### Requirement
Output the entries below word for word, stopping once the line containing "LES COPAINS D’ABORD (289, 747)" is done, and omit each picture.

(Source data)
*** Block opens ***

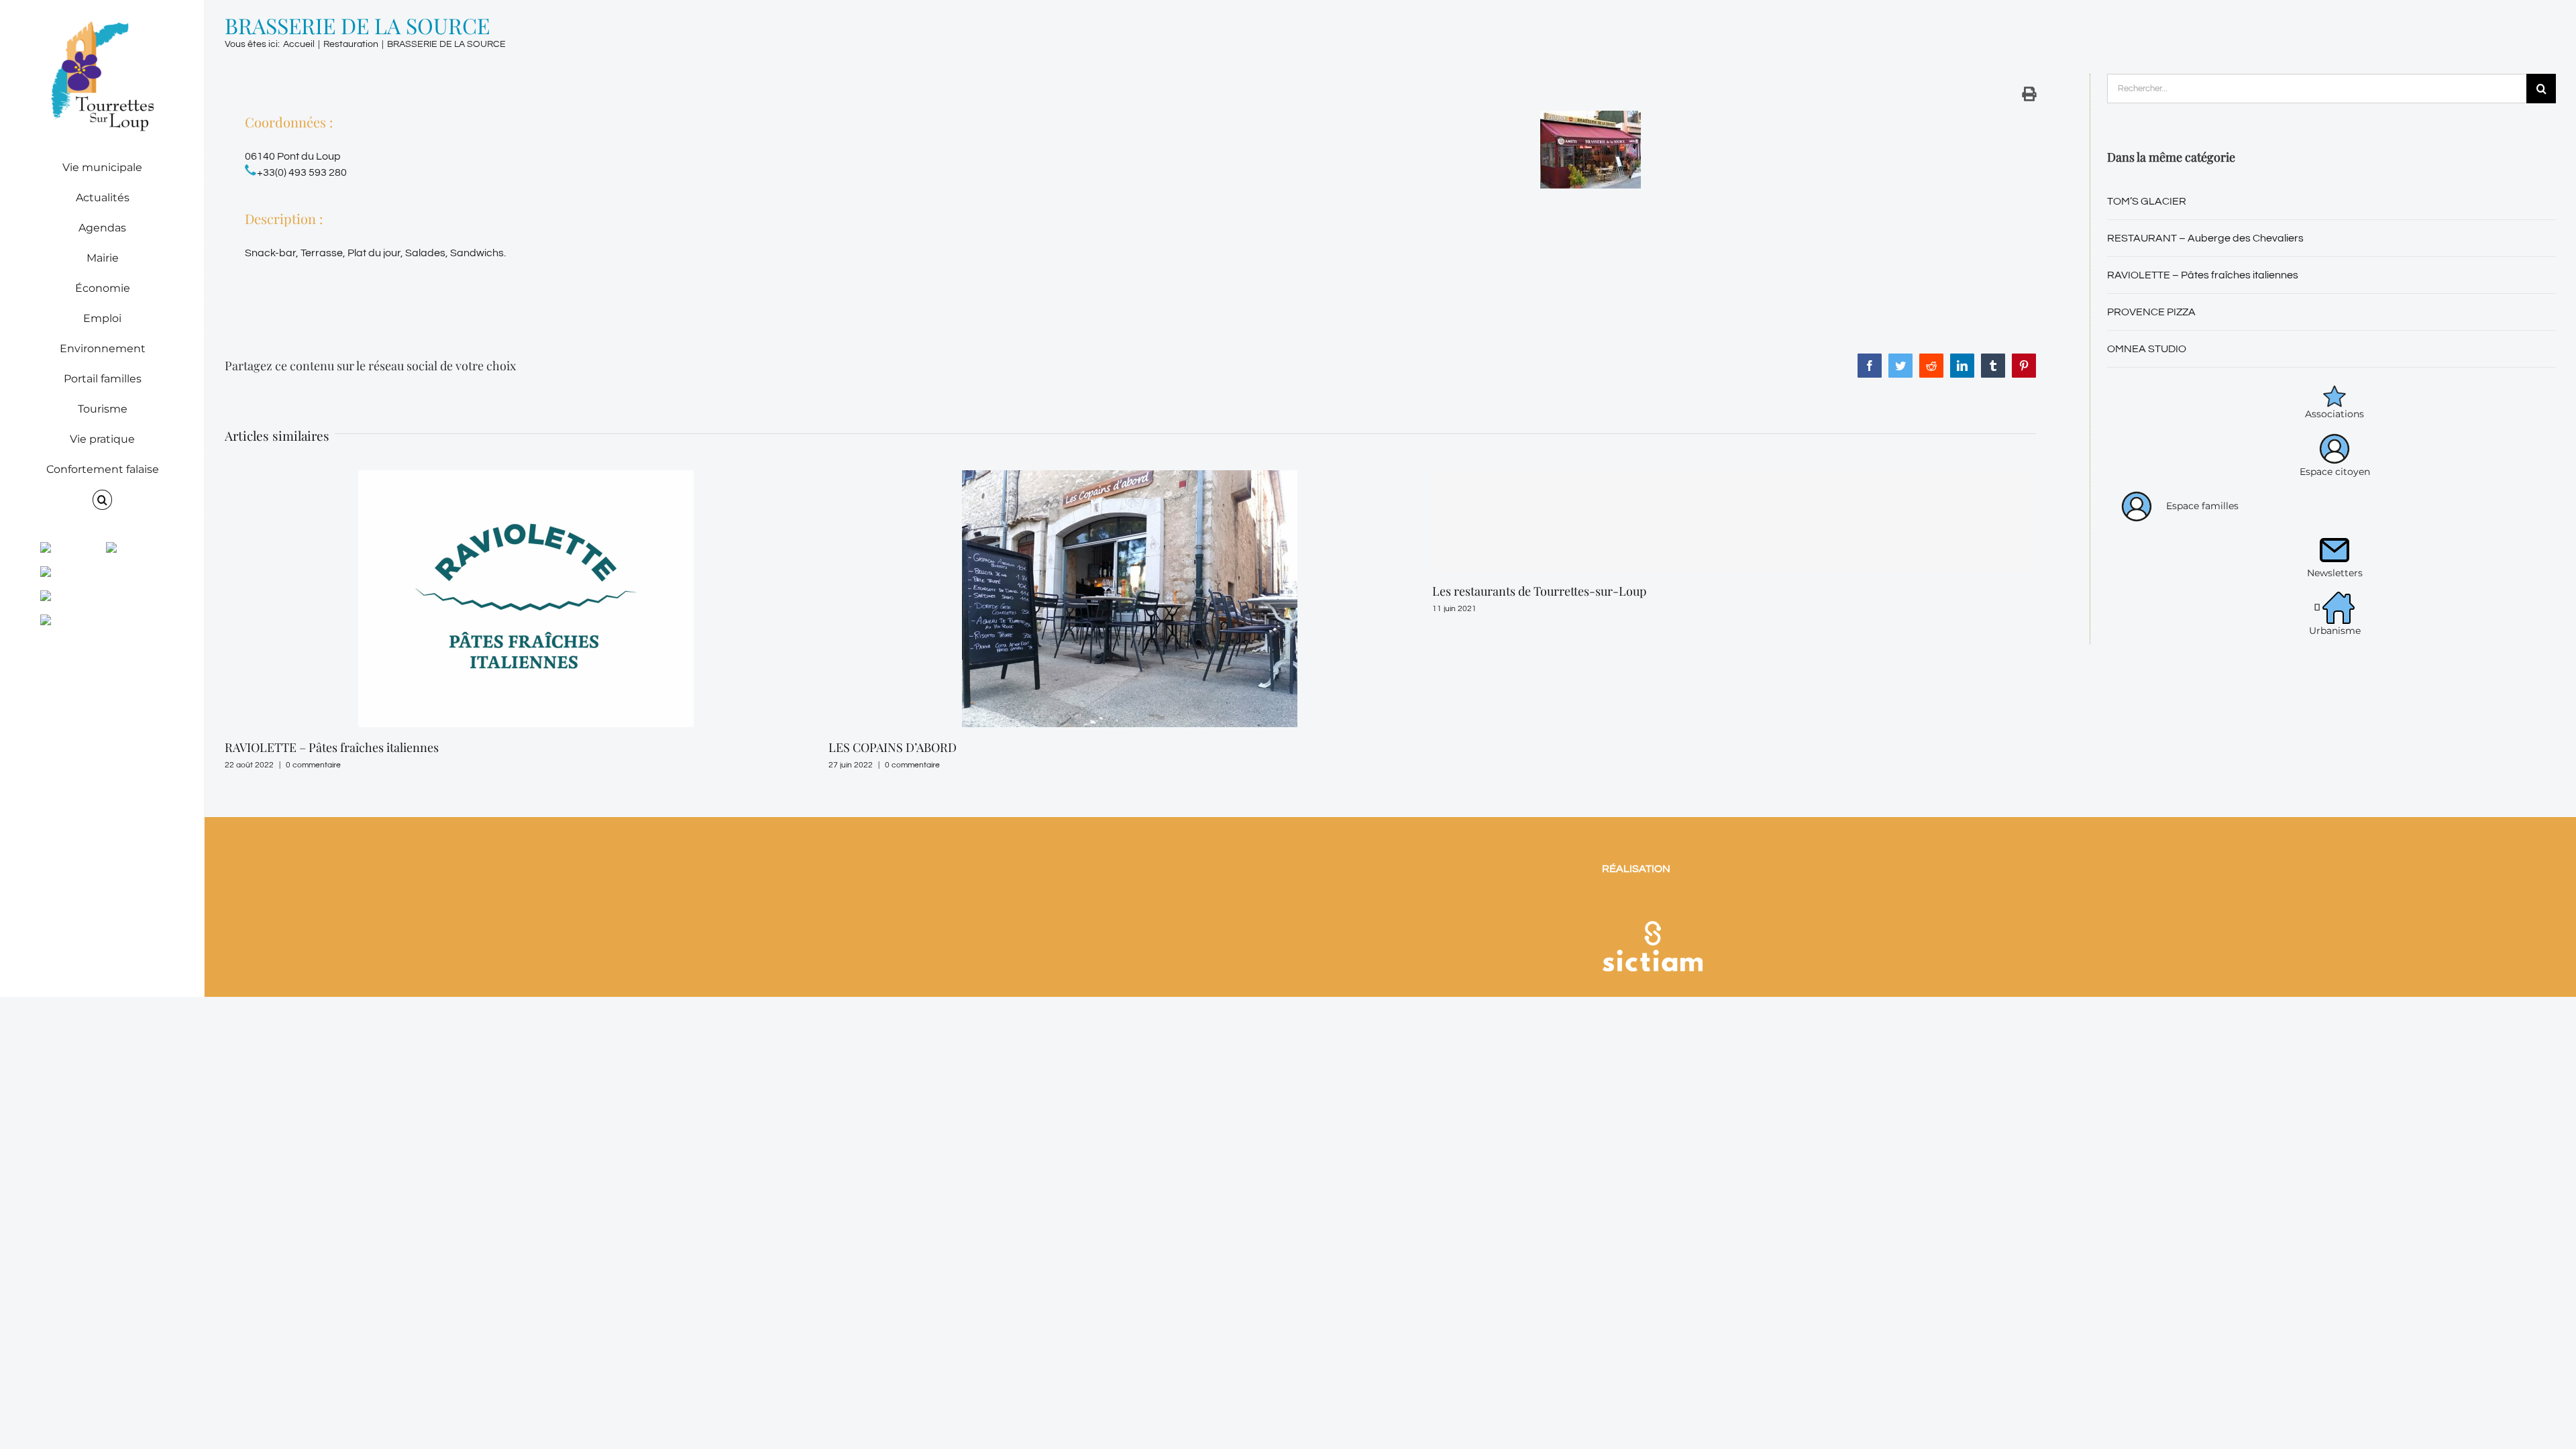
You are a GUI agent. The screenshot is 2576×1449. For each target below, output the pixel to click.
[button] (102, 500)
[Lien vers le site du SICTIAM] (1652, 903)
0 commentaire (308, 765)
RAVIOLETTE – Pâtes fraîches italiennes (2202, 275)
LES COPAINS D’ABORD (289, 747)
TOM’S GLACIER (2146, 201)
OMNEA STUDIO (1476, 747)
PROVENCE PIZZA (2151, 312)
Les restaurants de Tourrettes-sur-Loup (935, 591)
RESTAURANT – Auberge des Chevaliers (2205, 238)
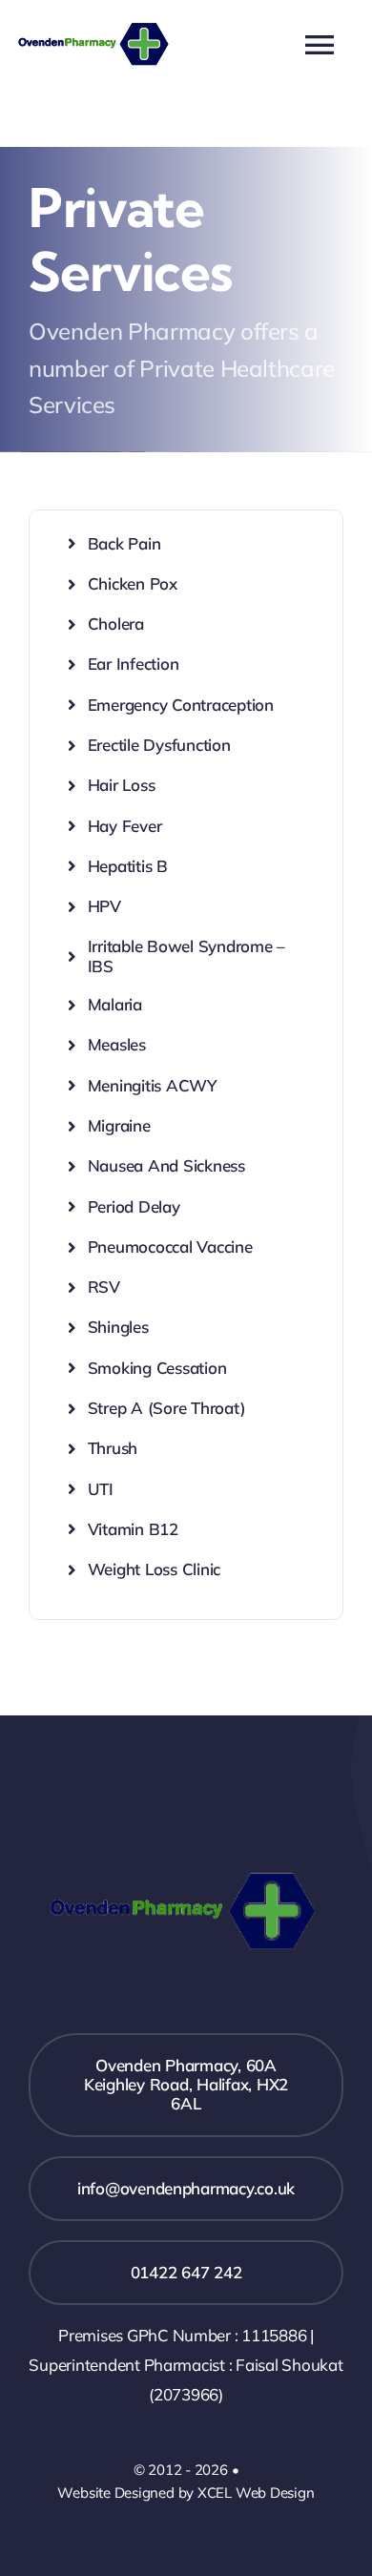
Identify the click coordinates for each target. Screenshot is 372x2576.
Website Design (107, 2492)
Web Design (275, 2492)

*** Block closes ***

### Response
You are a GUI agent. The screenshot is 2576×1449. For each target below, output the pixel to click.
[button] (102, 500)
[Lien vers le site du SICTIAM] (1652, 903)
0 commentaire (308, 765)
RAVIOLETTE – Pâtes fraîches italiennes (2202, 275)
LES COPAINS D’ABORD (289, 747)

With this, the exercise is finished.